[Seçilmiş alıntı]
>>

Bu şartlar altında Alman halkı fakirleşmişti ama kesinlikle askerî bir hayal peşine düşmemişti. Savaştan yorulan halkın tek derdi geçimini sağlamaktı. Yani şunu belirtmek isteriz ki birazdan paylaşacağımız isimlerin hayalleri Alman halkı ile paylaşılan ortak hayaller değildi.

1. Dünya Savaşı sonrası, Almanya’da milliyetçi topluluklar sıklıkla konuşmalar yapıyor ve halkı yeniden savaşmaya davet ediyordu. Bu toplulukların başını Alman şair ve yazar Dietrich Eckart çekiyordu. Eckart, o zamandan Aryan ırk denilen saf ırk olayına bağlanmış birisiydi. Aryan ırk dediğimiz şey aslında Alman halkının soyunun dayandığına inanılan bir ırk. Aslında Eckart’ın bu ırkı savunmasının nedeni de 1. Dünya Savaşı’nın kaybedilmesinin “kanı bozuk” Almanlar olduğuna inanmasıydı. Kısacası, eğer “gerçek” Almanlar aktifleşip diğer melezlerden ayrılırsa o zaman Almanya’nın şaha kalkacağını düşünüyordu ve bunun için şiir ve yazılarında bir kurtarıcıdan bahsediyordu. Onun “kurtarıcısını” ise Alman hükümetinin kendisi göndermiş oldu: Adolf Hitler.

<<

[Veri satırları]
>>

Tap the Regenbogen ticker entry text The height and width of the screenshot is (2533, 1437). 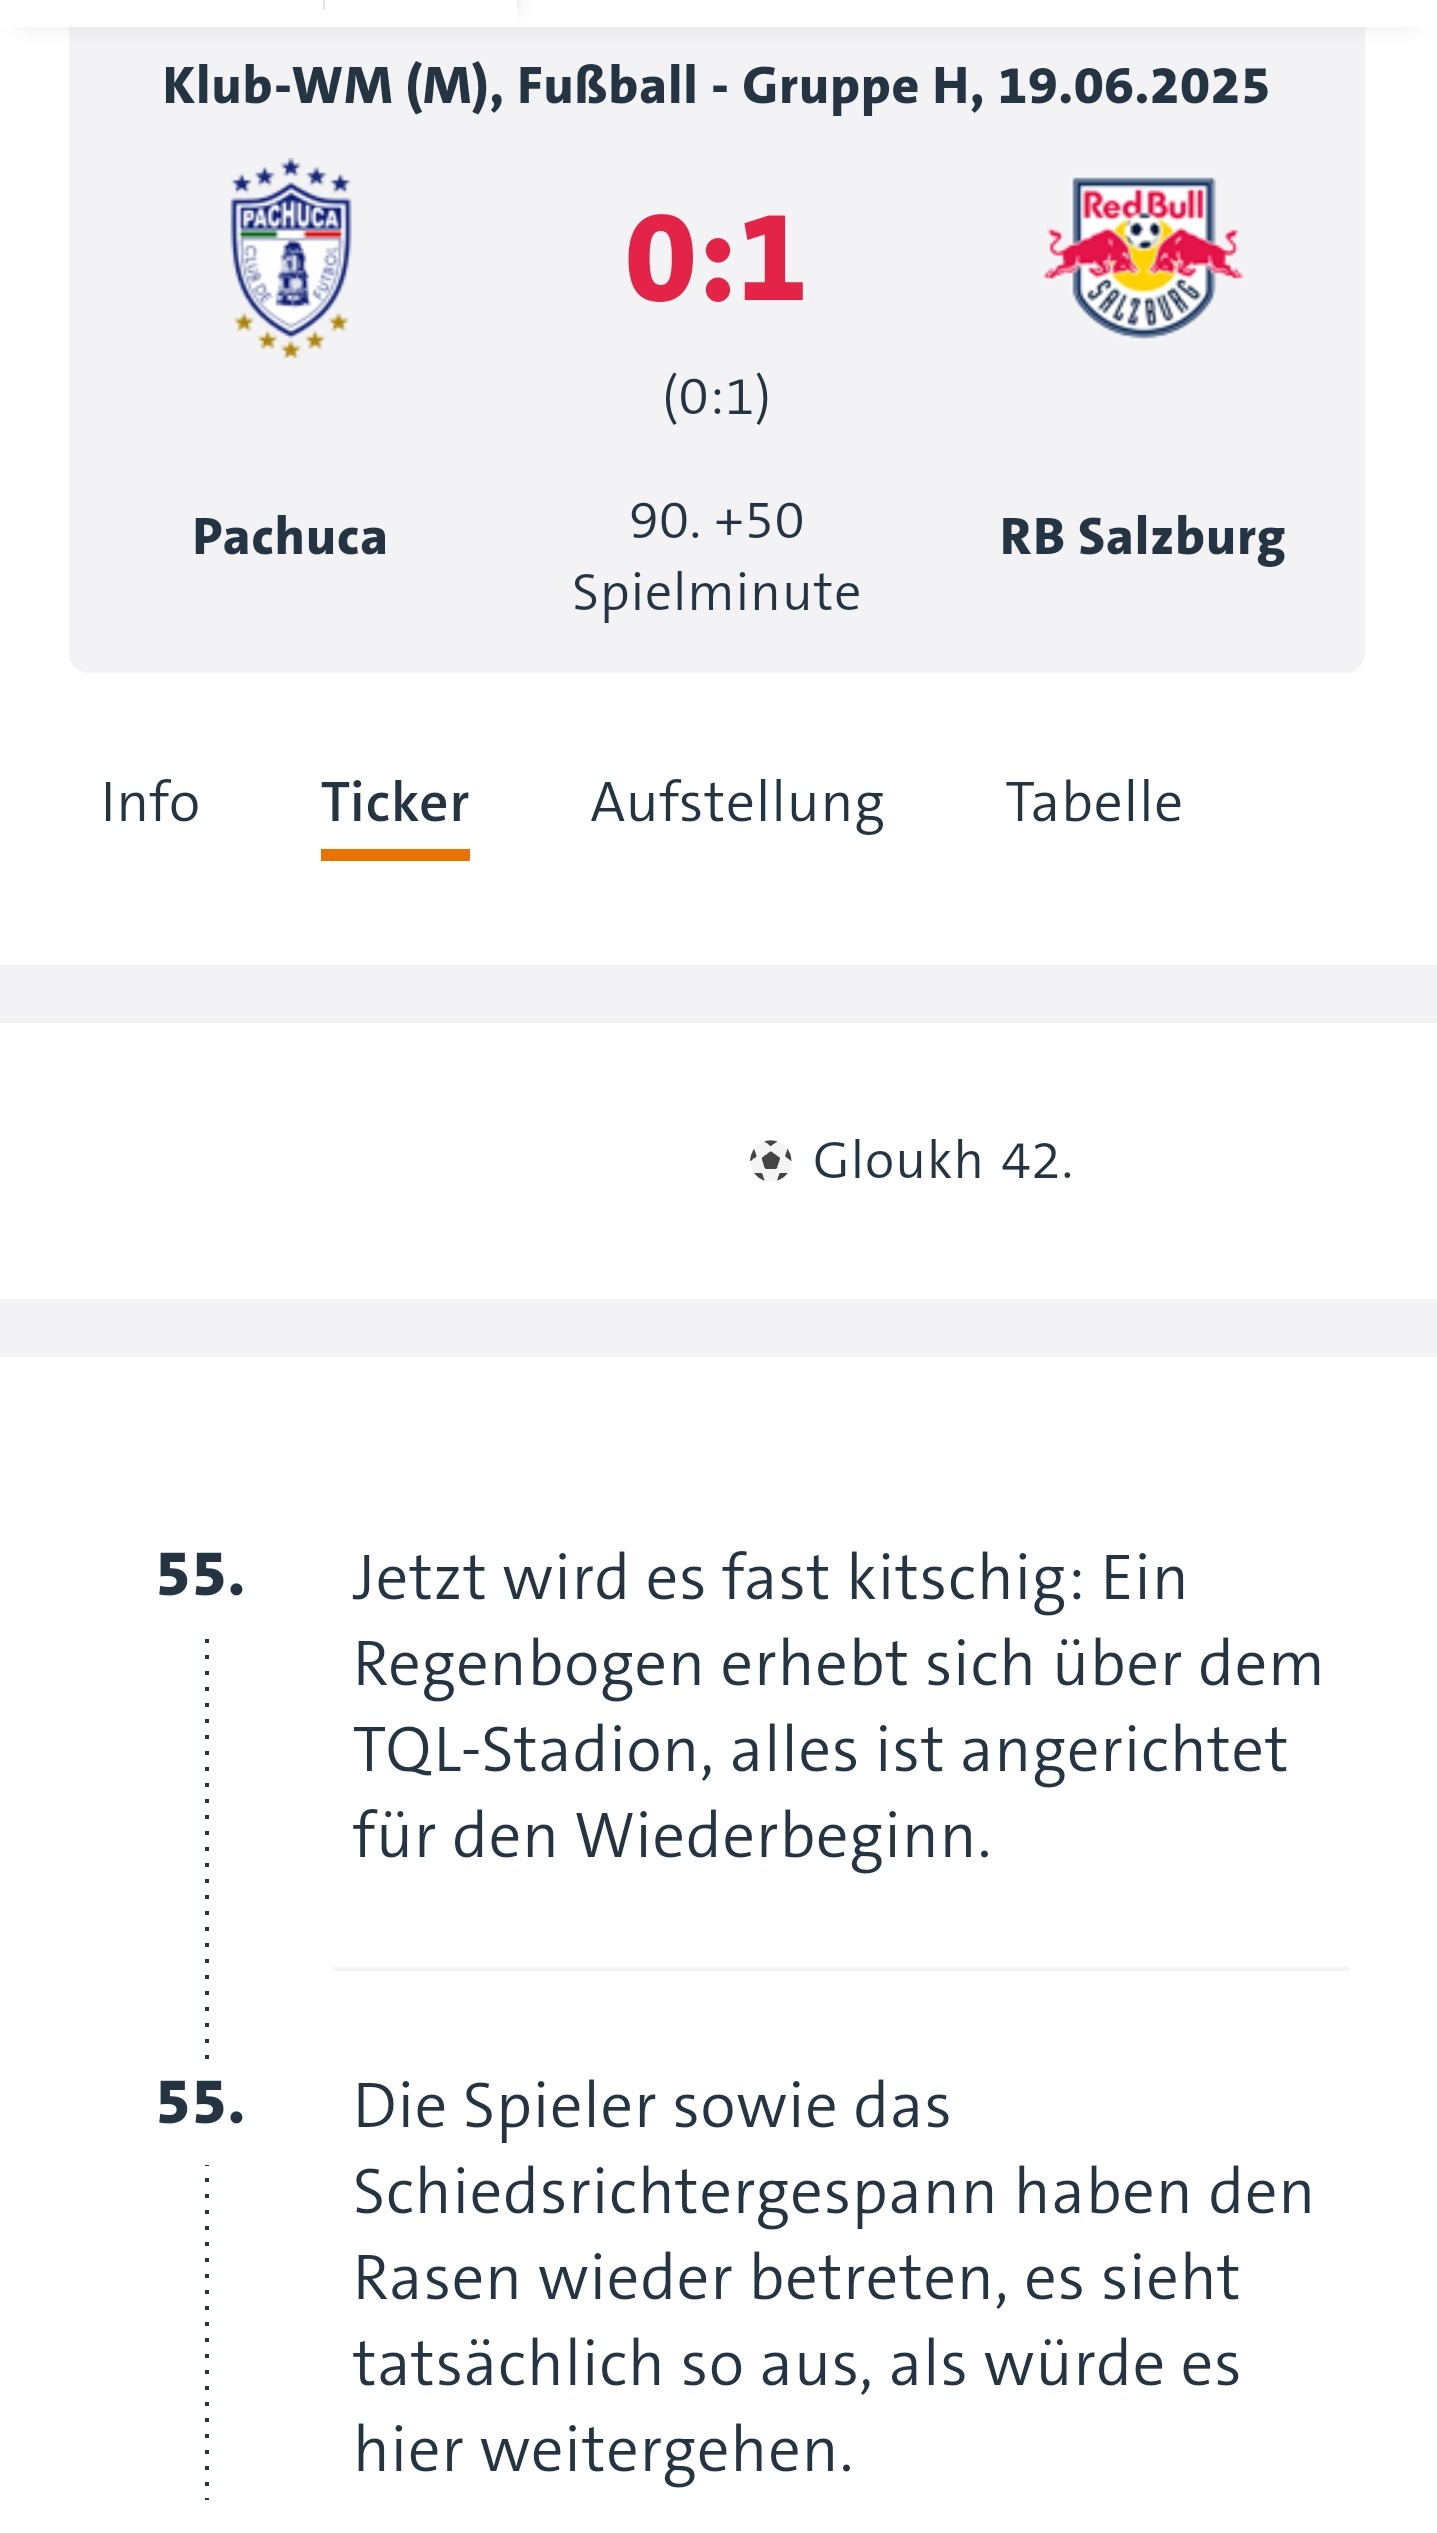coord(838,1706)
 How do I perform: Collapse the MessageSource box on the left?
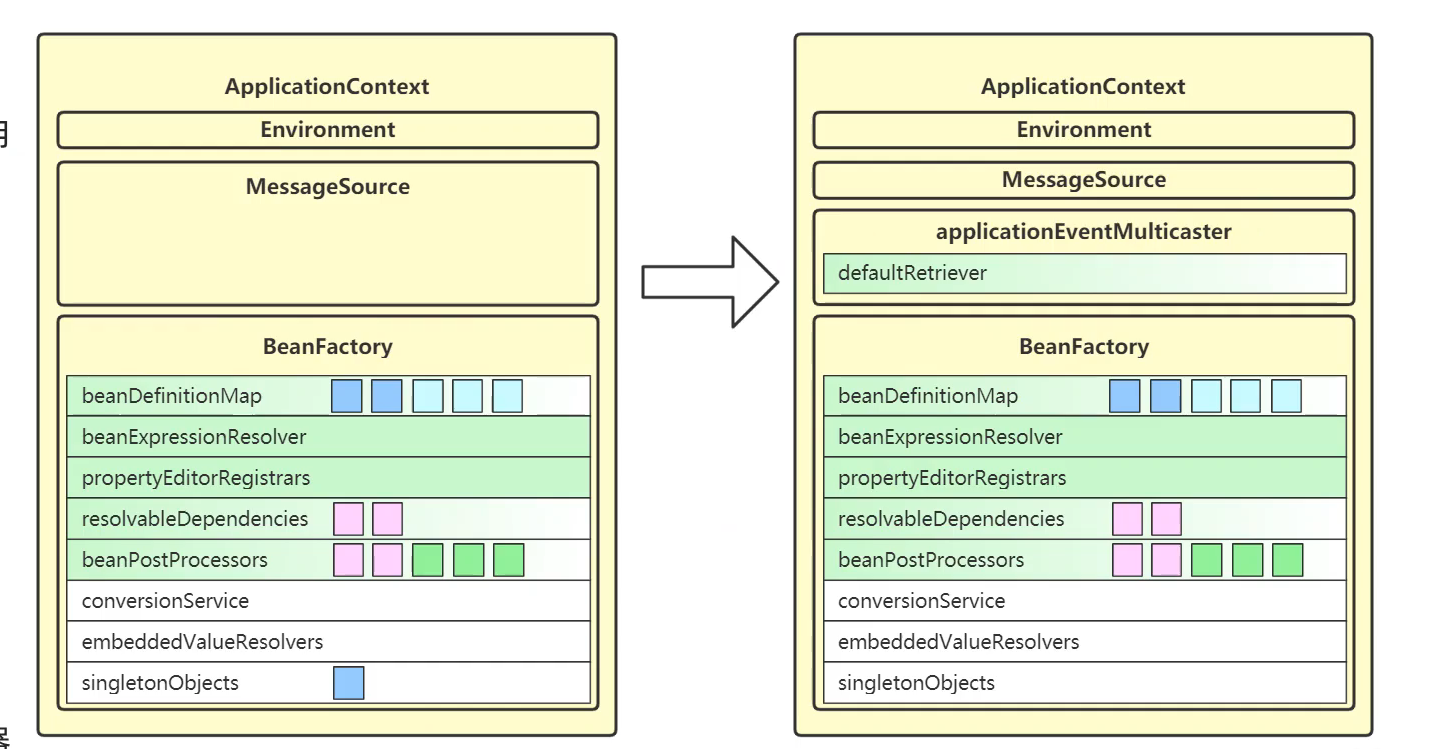pyautogui.click(x=327, y=186)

<<

[Görev A] Seçilmiş alıntının "Bu şartlar altında" sözlerinden başlayıp "ortak hayaller değildi." sözleri de dahil olmak üzere o sözlere kadar uzanan kısmını harfi harfine yazıya geçirin.
[Görev B]
Seçilmiş alıntıya göre aşağıdaki soruları yanıtlayın:
(i) Savaştan yorulan halkın tek derdi neydi?
(ii) Savaş sonrası Almanya'daki milliyetçi toplulukların başını kim çekiyordu?
(iii) Eckart, 1. Dünya Savaşı'nın kaybedilmesinin sebebi olarak kimleri görüyordu?

[Çözüm A]
Bu şartlar altında Alman halkı fakirleşmişti ama kesinlikle askerî bir hayal peşine düşmemişti. Savaştan yorulan halkın tek derdi geçimini sağlamaktı. Yani şunu belirtmek isteriz ki birazdan paylaşacağımız isimlerin hayalleri Alman halkı ile paylaşılan ortak hayaller değildi.

[Çözüm B]
(i) Geçimini sağlamak.
(ii) Alman şair ve yazar Dietrich Eckart.
(iii) "Kanı bozuk" Almanları.